Trade Knowledge Exchange > Knowledge > Understanding the UK’s position in the WTO after Brexit: Part 1

Understanding the UK’s position in the WTO after Brexit: Part 1

This two-part article written by Lorand Bartels, associate of TKE partner ICTSD, argues that the UK has independent rights and obligations as a WTO member, including those relating to the GATT 1994 and GATS concessions and commitments set out in the schedules that it shares with the EU and the other EU member states. It is difficult to identify the UK’s obligations in relation to EU-wide commitments that are expressed in quantified form. But ultimately this is an interpretive question which could end up in dispute settlement proceedings. The author therefore suggests that the UK take the initiative, and design new schedules that are clearly liberalising on these points. He also suggests that the UK submit these schedules as a rectification or, to avoid unnecessary dispute, as a combination of rectification and modification, for certification by the WTO Director-General.

26 September 2016

It has become conventional wisdom that once the UK leaves the EU it will have to renegotiate its concessions for the General Agreement on Tariffs and Trade (GATT) 1994 and the General Agreement on Trade in Services (GATS), as well as its accession to the Government Procurement Agreement.

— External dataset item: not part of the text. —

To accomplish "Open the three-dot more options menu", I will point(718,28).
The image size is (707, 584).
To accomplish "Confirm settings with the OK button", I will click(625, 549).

For example, WTO Director-General Azevêdo has said that “[the UK] will be a member with no country-specific commitments” and Peter Ungphakorn on this blog wrote that the UK will have to negotiate new concessions with all other WTO members, who will hold a veto over the outcome.

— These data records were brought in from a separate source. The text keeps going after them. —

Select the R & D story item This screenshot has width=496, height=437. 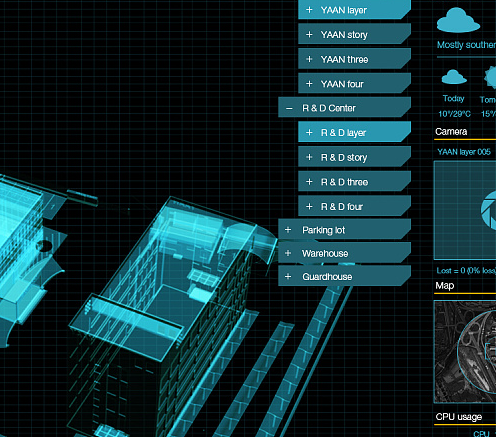click(x=354, y=157)
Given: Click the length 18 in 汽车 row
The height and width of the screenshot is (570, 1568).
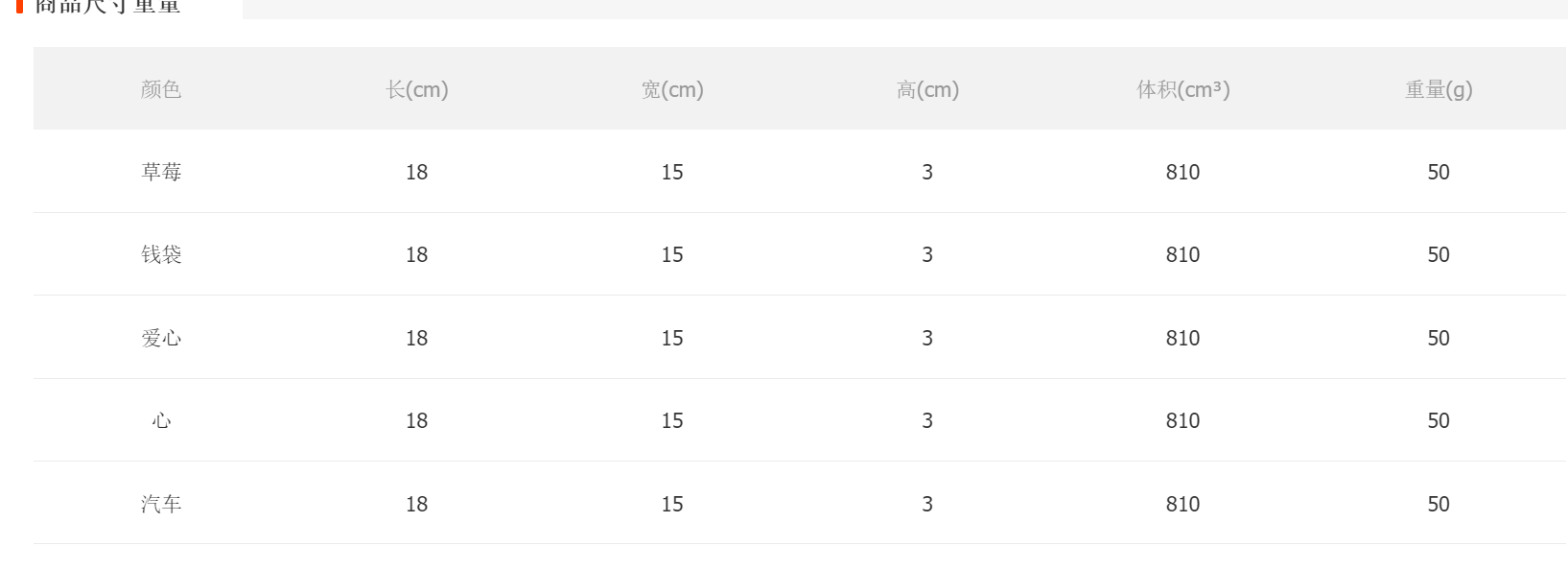Looking at the screenshot, I should 416,504.
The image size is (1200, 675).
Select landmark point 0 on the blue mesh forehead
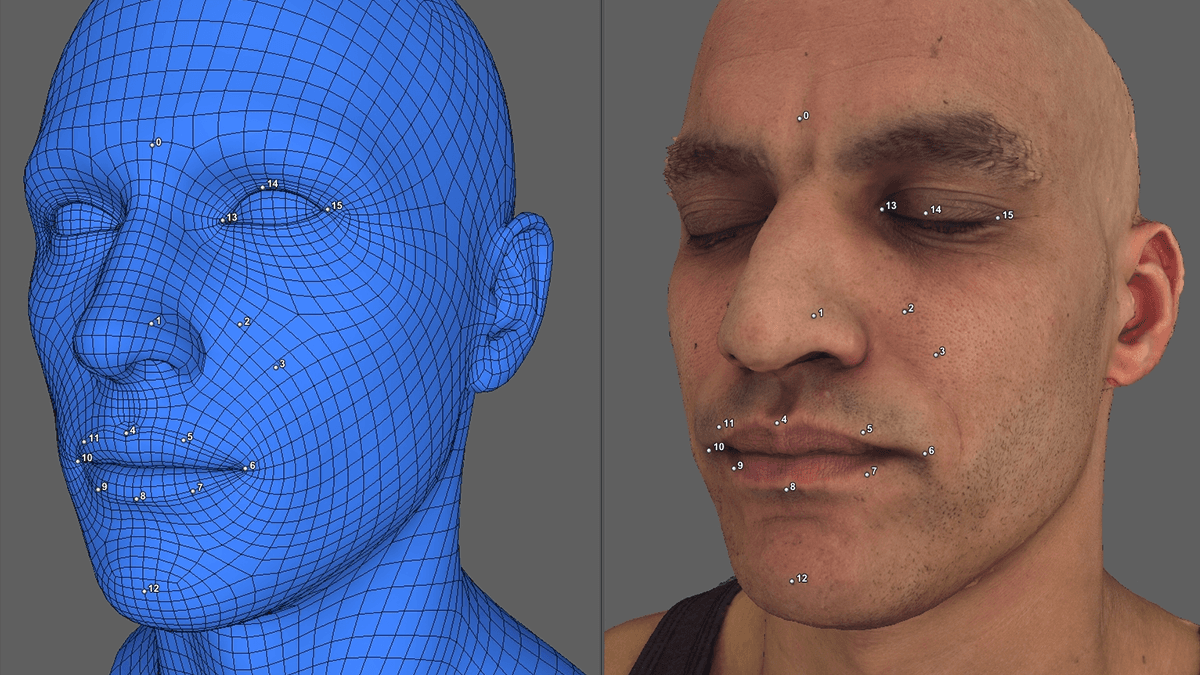click(153, 145)
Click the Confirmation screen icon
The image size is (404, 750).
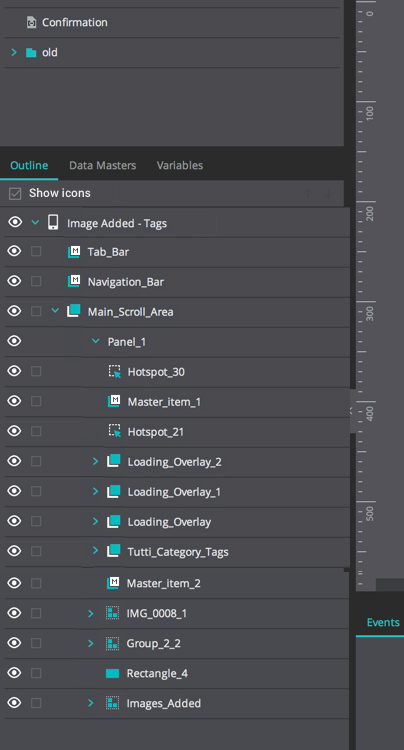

In a recent paper, I argue that this is wrong. In my view, the UK is currently bound, in its own name, by schedules annexed to the GATT 1994 and the GATS, and will continue to be bound by these schedules after Brexit. Furthermore, I suggest that the UK should submit a separate schedule reflecting its formerly shared concessions and commitments as a rectification that does not reduce existing concessions and commitments. I also argue that, in accordance with customary international law on state succession, the UK has a right to succeed to the EU’s rights and obligations in respect of its territory under the plurilateral WTO Government Procurement Agreement.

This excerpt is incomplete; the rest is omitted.